Corona Man Sentenced for Whitestone Hit-and-Run

A 2009 Chevy van, the type of car driven by Carmine Minichino. Photo by IFCAR.

A 2009 Chevy van, the type of car driven by Carmine Minichino. Photo by IFCAR.

By David Brand

A Corona man was sentenced to two and-a-half years in prison after pleading guilty to driving drunk, crashing into a Whitestone senior and speeding away on Thanksgiving Day last year.

Carmine Minichino, 53, pleaded guilty to second-degree assault, leaving the scene of an incident without reporting/serious physical injury, operating a motor vehicle while under the influence of alcohol or drugs and failing to stop for a stop sign Justice Suzanne Melendez in June.

“Driving isn’t just a privilege, it’s a responsibility and those who get behind the wheel of a car are entrusted to obey posted traffic signs and to be sober at all times,” said Queens County District Attorney Richard A. Brown. “The defendant will now be incarcerated as a result of his actions.”

Minichino was driving a 2009 white Chevy van in Whitestone, Queens, at about 6:45 p.m. on Nov. 23, 2017 — Thanksgiving — and drove through a stop sign.

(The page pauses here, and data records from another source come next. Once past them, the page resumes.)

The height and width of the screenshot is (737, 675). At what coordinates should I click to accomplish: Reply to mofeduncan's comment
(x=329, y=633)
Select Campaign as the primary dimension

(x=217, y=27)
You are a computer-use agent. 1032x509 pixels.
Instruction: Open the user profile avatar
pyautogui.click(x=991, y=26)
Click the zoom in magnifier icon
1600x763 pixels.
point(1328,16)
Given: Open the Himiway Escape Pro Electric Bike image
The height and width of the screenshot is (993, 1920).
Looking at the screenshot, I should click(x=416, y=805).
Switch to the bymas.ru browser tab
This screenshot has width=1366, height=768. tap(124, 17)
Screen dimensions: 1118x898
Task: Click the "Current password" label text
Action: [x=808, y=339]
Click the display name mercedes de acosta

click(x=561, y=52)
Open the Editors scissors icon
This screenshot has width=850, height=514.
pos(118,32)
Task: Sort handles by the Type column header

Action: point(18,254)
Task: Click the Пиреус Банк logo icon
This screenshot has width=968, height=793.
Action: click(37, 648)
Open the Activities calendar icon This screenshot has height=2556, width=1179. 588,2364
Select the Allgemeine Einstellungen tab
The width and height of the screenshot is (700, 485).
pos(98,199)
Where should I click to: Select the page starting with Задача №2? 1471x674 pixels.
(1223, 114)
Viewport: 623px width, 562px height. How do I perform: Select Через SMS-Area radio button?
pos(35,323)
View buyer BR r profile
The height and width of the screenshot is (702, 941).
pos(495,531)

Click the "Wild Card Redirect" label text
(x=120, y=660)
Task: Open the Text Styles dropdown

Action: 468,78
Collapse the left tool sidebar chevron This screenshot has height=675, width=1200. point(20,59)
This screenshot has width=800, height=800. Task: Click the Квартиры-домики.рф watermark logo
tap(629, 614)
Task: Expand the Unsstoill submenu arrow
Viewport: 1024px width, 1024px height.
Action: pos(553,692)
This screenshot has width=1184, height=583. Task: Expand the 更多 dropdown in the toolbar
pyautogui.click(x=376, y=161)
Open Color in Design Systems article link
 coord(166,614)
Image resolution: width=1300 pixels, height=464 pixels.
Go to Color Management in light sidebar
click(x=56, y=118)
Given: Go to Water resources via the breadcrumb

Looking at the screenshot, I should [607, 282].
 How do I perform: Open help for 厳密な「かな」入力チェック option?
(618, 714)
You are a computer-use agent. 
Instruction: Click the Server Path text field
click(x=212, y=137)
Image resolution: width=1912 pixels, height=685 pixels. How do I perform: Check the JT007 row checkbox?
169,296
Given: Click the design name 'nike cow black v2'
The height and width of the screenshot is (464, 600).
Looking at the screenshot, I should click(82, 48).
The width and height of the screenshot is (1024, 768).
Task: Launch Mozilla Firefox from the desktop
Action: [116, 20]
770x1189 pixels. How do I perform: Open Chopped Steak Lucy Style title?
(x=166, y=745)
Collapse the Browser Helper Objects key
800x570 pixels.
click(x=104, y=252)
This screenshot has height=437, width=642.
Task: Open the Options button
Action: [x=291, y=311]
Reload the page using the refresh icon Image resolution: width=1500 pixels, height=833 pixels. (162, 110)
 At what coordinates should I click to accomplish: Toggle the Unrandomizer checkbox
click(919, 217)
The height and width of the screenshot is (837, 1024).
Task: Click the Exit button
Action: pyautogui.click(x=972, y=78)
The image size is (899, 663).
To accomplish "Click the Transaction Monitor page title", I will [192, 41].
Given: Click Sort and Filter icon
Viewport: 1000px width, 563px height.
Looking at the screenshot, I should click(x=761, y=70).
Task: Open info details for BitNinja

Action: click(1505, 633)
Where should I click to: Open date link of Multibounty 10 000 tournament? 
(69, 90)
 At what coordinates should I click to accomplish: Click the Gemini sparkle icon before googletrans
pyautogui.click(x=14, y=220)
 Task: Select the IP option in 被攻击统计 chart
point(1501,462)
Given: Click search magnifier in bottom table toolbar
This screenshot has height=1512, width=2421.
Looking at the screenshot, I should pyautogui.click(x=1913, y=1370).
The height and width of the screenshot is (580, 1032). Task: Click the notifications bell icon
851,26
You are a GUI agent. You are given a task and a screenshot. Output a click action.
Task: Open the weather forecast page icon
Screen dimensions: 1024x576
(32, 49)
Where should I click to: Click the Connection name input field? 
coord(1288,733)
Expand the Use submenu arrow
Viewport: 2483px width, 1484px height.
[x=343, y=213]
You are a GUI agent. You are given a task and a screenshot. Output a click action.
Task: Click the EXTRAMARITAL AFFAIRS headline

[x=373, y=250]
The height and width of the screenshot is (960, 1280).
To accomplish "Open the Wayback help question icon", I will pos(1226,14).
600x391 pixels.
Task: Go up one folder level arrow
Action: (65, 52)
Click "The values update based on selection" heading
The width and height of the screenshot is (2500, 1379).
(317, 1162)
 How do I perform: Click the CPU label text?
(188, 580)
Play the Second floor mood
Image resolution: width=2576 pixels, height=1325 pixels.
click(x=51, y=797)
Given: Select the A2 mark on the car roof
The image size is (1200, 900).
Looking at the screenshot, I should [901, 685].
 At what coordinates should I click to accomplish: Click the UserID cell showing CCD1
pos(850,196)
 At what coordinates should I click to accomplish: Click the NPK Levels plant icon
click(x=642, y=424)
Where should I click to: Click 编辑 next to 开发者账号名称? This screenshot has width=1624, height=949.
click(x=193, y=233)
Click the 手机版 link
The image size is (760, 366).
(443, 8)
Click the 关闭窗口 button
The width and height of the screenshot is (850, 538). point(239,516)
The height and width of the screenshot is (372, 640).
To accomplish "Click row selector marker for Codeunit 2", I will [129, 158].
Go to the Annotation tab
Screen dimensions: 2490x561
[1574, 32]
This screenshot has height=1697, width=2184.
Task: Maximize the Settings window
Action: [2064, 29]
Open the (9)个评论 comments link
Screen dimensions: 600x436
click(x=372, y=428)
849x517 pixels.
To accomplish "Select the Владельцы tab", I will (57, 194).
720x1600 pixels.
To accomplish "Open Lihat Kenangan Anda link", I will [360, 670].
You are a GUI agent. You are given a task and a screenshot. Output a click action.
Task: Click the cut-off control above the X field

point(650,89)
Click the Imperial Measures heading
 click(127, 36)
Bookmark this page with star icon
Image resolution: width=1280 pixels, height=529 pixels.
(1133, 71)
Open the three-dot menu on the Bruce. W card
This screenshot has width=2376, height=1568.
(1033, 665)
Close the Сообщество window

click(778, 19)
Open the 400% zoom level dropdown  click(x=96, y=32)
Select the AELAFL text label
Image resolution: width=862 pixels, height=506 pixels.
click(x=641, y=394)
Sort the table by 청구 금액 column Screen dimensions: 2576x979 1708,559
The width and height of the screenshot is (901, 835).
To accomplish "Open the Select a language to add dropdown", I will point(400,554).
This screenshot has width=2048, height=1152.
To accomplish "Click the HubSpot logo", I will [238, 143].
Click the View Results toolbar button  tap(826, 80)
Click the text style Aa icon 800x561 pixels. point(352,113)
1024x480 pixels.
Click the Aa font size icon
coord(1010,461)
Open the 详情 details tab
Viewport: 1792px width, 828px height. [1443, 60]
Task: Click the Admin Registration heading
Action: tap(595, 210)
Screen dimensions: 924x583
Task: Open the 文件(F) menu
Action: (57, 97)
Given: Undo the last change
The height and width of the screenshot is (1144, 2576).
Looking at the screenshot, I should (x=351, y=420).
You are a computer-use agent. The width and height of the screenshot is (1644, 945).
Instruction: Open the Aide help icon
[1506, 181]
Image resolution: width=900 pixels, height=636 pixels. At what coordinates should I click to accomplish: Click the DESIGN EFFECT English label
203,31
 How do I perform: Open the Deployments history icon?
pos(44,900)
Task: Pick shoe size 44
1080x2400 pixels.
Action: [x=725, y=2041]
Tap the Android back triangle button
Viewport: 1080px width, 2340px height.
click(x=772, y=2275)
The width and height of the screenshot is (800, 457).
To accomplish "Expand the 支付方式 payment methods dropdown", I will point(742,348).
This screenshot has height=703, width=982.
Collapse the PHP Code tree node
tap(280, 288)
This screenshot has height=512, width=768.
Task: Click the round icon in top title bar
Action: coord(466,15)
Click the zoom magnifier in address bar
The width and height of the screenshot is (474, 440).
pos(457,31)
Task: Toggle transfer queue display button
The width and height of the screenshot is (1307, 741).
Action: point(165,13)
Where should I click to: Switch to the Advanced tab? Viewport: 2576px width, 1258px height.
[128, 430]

He collided with victim Paul Sim, 71, and left the scene on foot, according to the criminal complaint.

The crash catapulted Sim several feet from the site of impact. He suffered a compound fracture to his right leg and bleeding on the brain.

When Minichino returned to pick up his van, police smelled alcohol on his breath and observed his bloodshot eyes, according to court documents.

A breathalyzer exam revealed that Minichino had a .152 percent blood alcohol level.

According to the World Health Organization, on average 100 people are killed in traffic accidents daily. Nov. 18 was the 23rd anniversary of The World Day of Remembrance for Road Traffic Victims.

The day, this is the third Sunday of every November, is where family members and friends of those lost, advocates, government and elected officials and others plan to rally, hold vigils, give sermons, lead marches, and mass bicycle rides to call attention to the millions of lives lost and to demand stepped-up action to prevent these tragedies, according to the Vision Zero Network’s website.